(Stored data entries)

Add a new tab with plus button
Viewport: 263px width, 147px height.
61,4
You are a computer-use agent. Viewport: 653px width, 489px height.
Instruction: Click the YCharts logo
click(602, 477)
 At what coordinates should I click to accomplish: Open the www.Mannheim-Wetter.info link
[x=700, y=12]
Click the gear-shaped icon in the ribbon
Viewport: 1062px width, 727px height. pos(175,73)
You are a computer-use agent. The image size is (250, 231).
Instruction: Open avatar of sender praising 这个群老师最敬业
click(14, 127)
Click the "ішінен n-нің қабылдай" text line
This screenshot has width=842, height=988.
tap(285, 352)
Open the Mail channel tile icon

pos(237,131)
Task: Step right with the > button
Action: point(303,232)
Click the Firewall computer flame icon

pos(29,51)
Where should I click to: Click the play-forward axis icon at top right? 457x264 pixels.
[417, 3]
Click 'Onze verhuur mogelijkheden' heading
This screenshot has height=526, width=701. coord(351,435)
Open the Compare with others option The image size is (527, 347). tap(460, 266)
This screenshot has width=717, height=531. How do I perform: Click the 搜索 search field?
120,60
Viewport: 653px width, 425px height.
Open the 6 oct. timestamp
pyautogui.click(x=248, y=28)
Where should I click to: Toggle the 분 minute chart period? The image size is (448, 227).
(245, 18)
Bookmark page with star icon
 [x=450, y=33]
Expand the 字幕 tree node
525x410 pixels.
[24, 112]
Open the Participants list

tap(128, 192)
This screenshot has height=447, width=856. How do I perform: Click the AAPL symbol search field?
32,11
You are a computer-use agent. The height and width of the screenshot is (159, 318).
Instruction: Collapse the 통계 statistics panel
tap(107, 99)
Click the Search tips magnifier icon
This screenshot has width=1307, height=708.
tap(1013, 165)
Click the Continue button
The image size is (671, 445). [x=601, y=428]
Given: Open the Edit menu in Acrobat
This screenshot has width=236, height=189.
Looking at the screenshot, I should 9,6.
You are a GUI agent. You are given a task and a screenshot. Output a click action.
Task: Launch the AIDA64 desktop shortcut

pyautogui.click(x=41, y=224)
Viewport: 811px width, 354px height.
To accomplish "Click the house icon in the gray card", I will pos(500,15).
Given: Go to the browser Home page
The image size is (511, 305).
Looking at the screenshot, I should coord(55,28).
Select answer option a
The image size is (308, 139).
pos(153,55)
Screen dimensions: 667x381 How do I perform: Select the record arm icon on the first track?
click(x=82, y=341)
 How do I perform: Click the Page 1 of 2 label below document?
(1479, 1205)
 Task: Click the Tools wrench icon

### [PROBLEM DESCRIPTION]
Using the records above, output exactly the lines from the one containing "How do I perform: Click the Page" through the last line, and no others.

### [REPLY TO THE EXERCISE]
 How do I perform: Click the Page 1 of 2 label below document?
(1479, 1205)
 Task: Click the Tools wrench icon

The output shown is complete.